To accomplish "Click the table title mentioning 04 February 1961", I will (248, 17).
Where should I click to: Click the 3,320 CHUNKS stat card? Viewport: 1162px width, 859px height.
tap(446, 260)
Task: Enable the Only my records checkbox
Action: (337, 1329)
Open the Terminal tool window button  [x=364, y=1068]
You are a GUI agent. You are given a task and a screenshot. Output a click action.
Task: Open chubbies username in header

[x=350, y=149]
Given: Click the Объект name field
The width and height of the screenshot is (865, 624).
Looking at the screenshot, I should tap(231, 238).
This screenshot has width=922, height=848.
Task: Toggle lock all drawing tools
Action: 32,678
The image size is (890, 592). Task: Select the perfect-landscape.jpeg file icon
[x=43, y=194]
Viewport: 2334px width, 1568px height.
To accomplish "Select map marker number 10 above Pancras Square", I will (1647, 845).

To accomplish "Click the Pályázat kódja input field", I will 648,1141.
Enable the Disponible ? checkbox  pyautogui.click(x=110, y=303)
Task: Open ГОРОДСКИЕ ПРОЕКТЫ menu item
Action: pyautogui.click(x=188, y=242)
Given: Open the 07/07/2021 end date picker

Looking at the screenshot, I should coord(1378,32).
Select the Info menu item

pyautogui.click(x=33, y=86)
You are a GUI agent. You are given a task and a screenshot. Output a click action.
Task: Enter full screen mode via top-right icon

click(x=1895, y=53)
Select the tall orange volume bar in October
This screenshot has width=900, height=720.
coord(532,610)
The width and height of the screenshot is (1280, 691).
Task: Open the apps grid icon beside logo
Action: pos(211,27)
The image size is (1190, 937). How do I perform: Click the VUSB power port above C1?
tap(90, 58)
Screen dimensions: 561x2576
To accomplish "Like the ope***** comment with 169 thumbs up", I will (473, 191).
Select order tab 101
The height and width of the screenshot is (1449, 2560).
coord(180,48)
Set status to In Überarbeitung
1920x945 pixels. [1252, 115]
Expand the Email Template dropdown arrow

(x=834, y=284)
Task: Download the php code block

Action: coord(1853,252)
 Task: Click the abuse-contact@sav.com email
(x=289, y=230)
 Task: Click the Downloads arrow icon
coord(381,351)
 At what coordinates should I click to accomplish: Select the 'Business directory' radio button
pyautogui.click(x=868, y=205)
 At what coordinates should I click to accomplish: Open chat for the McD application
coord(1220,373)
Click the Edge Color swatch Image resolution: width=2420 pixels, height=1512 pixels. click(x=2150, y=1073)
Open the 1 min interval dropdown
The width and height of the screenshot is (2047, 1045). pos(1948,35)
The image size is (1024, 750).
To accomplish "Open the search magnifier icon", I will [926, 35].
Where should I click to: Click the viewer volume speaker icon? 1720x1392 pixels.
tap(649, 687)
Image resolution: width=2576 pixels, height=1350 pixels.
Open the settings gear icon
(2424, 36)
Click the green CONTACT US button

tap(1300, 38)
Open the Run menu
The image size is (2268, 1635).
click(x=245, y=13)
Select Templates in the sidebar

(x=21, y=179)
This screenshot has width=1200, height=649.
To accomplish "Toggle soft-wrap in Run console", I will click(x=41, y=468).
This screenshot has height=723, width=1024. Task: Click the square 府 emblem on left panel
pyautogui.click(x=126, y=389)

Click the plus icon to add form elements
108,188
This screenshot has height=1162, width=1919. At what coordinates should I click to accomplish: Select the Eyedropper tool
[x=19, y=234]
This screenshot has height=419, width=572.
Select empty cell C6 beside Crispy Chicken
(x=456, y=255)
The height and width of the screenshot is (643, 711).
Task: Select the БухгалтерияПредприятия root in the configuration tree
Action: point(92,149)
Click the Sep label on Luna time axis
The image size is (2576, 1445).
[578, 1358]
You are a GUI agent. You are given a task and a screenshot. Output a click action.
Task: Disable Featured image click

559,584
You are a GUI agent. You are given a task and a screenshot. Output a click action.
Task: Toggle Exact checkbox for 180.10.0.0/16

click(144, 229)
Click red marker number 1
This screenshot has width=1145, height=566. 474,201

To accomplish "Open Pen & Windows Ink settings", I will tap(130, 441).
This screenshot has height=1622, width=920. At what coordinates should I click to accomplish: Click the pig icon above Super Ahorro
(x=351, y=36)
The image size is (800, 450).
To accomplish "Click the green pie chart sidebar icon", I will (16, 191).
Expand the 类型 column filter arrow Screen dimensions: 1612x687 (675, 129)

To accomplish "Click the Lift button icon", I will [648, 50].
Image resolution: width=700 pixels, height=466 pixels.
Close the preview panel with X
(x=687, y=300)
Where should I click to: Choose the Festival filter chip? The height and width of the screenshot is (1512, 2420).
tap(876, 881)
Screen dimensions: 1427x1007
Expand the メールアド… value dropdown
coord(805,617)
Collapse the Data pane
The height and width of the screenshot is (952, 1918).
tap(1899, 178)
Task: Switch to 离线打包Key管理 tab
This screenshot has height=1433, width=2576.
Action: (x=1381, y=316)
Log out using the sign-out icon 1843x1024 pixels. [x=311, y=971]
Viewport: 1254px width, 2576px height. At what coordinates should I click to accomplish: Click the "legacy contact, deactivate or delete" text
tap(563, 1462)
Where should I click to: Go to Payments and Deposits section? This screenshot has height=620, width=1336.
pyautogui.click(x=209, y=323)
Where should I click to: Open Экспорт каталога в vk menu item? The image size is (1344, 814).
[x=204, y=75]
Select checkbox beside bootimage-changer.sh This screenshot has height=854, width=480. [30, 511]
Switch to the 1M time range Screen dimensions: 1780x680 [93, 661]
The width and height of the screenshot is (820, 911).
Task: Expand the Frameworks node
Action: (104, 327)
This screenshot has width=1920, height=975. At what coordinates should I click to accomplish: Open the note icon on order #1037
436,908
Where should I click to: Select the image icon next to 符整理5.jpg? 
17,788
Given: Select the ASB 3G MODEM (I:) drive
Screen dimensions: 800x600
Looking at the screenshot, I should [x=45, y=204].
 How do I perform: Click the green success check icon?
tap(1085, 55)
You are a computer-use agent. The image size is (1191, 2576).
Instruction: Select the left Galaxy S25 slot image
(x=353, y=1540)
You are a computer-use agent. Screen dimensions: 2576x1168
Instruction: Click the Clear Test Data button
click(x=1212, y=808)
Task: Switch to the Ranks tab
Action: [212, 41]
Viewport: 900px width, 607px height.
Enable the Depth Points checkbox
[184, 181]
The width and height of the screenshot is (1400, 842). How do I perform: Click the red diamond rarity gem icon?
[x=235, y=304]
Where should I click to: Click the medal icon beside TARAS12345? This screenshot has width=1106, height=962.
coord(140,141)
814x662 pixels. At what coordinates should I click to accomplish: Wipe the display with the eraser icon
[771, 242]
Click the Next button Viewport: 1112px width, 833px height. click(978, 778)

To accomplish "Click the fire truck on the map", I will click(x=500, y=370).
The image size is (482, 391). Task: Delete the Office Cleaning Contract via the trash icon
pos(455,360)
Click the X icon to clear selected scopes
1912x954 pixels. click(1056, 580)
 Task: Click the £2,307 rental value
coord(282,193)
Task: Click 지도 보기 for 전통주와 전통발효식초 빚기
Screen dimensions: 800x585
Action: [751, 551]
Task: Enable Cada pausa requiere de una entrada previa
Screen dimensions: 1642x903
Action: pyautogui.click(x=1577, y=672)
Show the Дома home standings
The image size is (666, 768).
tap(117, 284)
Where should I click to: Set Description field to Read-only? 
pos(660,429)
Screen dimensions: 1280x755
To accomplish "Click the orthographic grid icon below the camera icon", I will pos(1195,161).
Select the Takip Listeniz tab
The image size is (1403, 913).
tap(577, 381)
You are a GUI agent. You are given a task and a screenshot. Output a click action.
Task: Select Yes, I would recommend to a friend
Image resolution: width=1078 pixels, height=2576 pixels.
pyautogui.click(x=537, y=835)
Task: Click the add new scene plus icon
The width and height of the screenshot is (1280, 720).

Exercise brief – Write out again the part of the records that opens with the line containing "Task: Switch to 离线打包Key管理 tab" and closes with the line containing "Log out using", requests included. Multiply every coordinate in the answers by 1.4 and round to whole numbers, with halves rounded up.

Exercise result –
Task: Switch to 离线打包Key管理 tab
This screenshot has height=1433, width=2576.
Action: (x=1933, y=442)
Log out using the sign-out icon 1843x1024 pixels. [x=435, y=1359]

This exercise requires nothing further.